Monday, Mar. 18, 1935

Wizard of Boz

In the land where the words for democracy and politics were coined, sly old Politico Eleutherios Venizelos, whose first name means "Liberty," had last week resorted to civil war because he lost the last elections (TIME, March 13, 1933). "Venizelos has gone mad," cried Premier Tsaldaris. But everyone knew that the old wizard of Greek politics must have known he had a 50-50 chance before he risked open revolution. Last week those were still the odds.

On Venizelos' side were the mixed races of the Greek islands and of Thrace and Eastern Macedonia on the mainland, whence come Greece's crack troops, the kilted Evzones. For money he had his wife's fortune, estimated at $15,000,000, inherited from her father. He soon had the armored cruiser Aver off and the cruiser-minelayer Helle, either one of which is capable of blowing the rest of the Greek Navy out of the water. His best card was his battle cry that he was saving the Republic from the monarchist machinations of Premier Tsaldaris.

What kept the balance for the Government were airplanes, but they were mostly light pursuit planes, good for strafing troops but unable to carry big enough bombs to hurt the Aver off much. The "pure Greeks" of the mainland were loyal to the Government but apathetic. And the Government command was divided between Tsaldaris' two formidable partners, wily Monarchist John Metaxas, Minister without portfolio, and a rough-&-ready soldier, General George Kondylis, Minister of War, who promptly took charge in the field and had himself promoted to Field Marshal.

The Greek Civil War's land front was drawn last week along the River Struma in Eastern Macedonia, famed for non-Greek wars in 42 B. C. and 1917 A. D. Day after day General Kondylis announced, "We have crushed the rebels." Day after day, rain, snow and sleet froze the two armies in their tracks in the shadow of the mountains of Boz. Both sides fought best with rumors: that Venizelos had been wounded by an airplane bomb; that he had fled to Egypt; that the Averoff had been sunk; that the rest of the fleet had gone over to the rebels; that the Averoff had shot down two loyal planes; that a man named Anthony Fix was financing the revolution; that the rebels had advanced halfway to Athens; that they had bombarded the Parthenon. The Government was not "crushing" the revolution but as time passed without a rebel victory the morale and the chances of the Venizelos cause slowly faded. At week's end the weather cleared and the Government launched an actual offensive across the Struma, with heavy artillery, cavalry, infantry and machine gun units. The rebels suddenly seemed fatally short of ammunition and the Government's planes bothered them badly. Under a rain of bombs and propaganda leaflets, Macedonian spunk rapidly crumpled.

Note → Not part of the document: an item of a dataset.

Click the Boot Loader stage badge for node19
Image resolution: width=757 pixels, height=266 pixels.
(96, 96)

On the eleventh day of the revolution, Venizelos' generals threw in the sponge and scuttled for the Bulgarian frontier. Their automobile stuck in the Boz snowdrifts and they crossed the frontier on foot, their baggage on their backs. Rebel General Demetrius Kamenos told newshawks: "Our efforts to overthrow the Tsaldaris regime must, at least for the moment, be abandoned."

Meanwhile the fretful Balkans were all trying hard to see where they came in.

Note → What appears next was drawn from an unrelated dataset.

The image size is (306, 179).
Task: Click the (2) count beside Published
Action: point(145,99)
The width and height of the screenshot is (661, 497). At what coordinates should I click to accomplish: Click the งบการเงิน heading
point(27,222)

Bulgaria saw a threat in all the troops Turkey had massed in Turkish Thrace. Turkey saw a Bulgarian threat. Bulgaria reported Turkey to the League of Nations, then took it back. Yugoslavia saw an Italian threat to the Balkan Pact, claimed that Venizelos had planned to smash the French-inspired Pact and substitute an Italian arrangement between Greece, Bulgaria and Albania.

Quietly into Greek harbors last week slipped 50,000 tons of sleek British, French and Italian war boats.

News of all this filtered into the high Himalayas, into innermost Nepal, and there found Greece's onetime King George II ("Gorgeous Georgios") shooting tigers. He was so impressed by Venizelos' claim that Premier Tsaldaris was about to restore the monarchy that he lit out by forced marches for the Indian coast. Some said, however, that Greek Royalists wanted, not George, but his second cousin, Marina's husband, Britain's George Duke of Kent. Last week Marina's uncle. Prince Andrew, cousin of Britain's George V, spoke for the royalties. Indignant over Venizelos' refusal to heed the monarchist sentiment shown in the last Greek elections. Prince Andrew said: "Venizelos has never recognized the sanctity of the ballot nor has he even considered the voice of the people, except when the majority of the votes went in his favor."